■ TASK STATEMENT ■
Copy nothing but the lines from the line with "You are a GUI" to the end of the records, retyped exactly. Pictures stay out.

■ DATA ■
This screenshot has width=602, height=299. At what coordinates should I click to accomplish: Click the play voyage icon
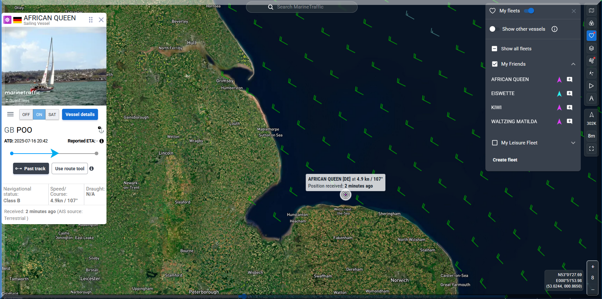(x=591, y=86)
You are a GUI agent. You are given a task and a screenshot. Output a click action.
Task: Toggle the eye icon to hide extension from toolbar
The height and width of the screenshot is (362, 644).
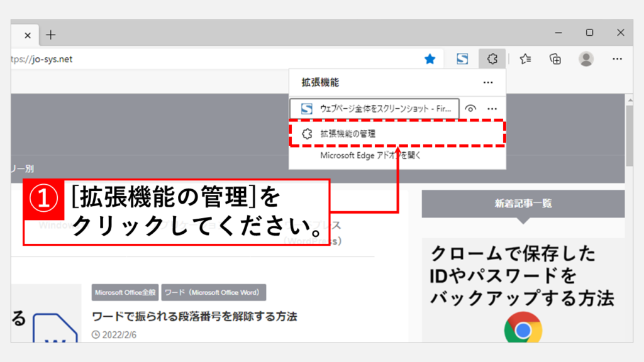[470, 109]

■ ANSWER BOX ■
You are a GUI agent. You are given a task and a screenshot. Output a click action.
Task: Toggle the eye icon to hide extension from toolbar
The height and width of the screenshot is (362, 644).
[470, 109]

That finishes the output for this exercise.